Work item: Collect all lines below with the string "computer".

(Collected data entries)

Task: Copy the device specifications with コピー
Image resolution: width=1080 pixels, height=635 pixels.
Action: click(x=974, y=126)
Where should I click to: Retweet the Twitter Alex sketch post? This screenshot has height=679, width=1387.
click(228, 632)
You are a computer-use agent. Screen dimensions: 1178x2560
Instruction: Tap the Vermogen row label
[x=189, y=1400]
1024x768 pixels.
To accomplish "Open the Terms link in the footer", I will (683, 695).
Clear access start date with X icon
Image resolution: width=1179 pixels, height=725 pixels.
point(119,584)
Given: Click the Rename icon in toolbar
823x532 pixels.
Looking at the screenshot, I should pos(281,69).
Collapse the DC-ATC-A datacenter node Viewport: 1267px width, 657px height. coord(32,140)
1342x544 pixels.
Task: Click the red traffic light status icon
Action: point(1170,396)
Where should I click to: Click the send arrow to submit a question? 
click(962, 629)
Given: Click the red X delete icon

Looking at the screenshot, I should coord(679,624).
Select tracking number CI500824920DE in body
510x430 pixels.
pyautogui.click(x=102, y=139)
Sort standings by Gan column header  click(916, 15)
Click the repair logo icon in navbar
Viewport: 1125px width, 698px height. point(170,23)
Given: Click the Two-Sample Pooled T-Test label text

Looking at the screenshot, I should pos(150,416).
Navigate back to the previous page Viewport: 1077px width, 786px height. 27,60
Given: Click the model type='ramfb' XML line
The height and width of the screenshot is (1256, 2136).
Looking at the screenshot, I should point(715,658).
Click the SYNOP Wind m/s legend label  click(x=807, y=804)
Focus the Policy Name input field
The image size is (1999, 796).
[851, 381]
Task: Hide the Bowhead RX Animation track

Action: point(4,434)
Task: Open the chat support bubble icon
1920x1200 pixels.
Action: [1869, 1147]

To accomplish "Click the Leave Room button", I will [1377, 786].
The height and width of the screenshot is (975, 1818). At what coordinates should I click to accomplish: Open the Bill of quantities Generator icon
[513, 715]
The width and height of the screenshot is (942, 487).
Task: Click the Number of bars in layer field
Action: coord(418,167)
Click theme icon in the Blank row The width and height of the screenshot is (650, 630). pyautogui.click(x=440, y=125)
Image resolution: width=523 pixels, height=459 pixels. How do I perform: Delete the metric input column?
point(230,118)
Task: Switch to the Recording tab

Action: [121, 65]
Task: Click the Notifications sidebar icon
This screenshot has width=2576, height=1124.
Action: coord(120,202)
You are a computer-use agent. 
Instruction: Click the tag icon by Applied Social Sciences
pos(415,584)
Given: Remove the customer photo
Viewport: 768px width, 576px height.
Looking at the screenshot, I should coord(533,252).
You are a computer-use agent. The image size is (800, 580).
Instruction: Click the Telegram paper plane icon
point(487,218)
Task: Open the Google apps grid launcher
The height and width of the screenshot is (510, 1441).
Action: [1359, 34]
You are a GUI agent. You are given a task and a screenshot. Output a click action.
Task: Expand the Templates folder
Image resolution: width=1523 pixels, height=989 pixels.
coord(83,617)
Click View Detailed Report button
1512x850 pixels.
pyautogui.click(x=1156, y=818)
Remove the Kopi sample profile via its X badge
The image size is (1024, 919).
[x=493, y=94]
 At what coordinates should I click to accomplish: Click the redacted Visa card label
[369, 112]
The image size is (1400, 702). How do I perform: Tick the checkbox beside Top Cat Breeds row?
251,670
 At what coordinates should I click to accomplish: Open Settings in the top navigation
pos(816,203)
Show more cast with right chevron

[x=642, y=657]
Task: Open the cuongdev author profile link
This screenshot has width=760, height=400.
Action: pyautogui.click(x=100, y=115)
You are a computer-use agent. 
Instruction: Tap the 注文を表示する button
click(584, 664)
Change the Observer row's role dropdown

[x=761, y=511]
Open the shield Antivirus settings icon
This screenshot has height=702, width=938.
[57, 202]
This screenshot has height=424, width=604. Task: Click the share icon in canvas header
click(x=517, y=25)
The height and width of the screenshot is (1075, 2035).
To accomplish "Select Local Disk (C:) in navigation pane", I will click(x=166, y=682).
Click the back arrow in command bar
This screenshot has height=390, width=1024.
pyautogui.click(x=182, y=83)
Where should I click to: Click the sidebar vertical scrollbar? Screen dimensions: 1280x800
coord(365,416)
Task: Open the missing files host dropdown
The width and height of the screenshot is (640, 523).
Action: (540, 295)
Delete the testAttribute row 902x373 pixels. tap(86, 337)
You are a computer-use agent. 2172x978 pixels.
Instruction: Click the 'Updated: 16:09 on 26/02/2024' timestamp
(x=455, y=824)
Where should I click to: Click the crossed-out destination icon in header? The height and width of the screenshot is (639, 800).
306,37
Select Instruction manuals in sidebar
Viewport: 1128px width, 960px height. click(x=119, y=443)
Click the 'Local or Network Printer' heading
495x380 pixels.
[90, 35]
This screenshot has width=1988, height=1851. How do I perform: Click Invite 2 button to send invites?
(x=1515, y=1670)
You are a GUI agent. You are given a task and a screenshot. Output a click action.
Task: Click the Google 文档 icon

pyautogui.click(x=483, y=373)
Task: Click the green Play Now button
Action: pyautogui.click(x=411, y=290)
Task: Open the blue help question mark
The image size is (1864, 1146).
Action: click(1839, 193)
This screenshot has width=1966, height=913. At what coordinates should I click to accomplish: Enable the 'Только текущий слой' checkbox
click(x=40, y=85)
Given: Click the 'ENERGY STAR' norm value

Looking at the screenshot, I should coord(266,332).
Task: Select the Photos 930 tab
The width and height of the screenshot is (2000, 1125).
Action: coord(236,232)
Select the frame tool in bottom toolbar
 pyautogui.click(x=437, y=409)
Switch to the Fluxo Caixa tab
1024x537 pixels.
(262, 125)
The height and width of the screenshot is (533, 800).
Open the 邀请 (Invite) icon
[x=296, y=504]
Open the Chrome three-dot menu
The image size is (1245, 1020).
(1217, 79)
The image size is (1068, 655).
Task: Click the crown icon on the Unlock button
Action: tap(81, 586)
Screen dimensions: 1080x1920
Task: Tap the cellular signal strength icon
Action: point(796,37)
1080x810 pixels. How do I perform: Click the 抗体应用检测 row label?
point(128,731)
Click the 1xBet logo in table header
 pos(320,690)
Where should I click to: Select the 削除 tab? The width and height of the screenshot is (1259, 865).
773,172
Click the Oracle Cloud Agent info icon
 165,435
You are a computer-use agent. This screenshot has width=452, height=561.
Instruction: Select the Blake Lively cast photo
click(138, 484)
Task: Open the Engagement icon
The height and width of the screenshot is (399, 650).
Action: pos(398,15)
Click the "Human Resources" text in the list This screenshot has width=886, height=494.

Response to the exercise:
You are a computer-use agent. Screen dimensions: 1178x2560
You are a computer-use agent. 
You are a computer-use agent. The image size is (800, 580).
You are a computer-use agent. 
You are a computer-use agent. 2172x978 pixels.
You are a computer-use agent. This screenshot has width=452, height=561.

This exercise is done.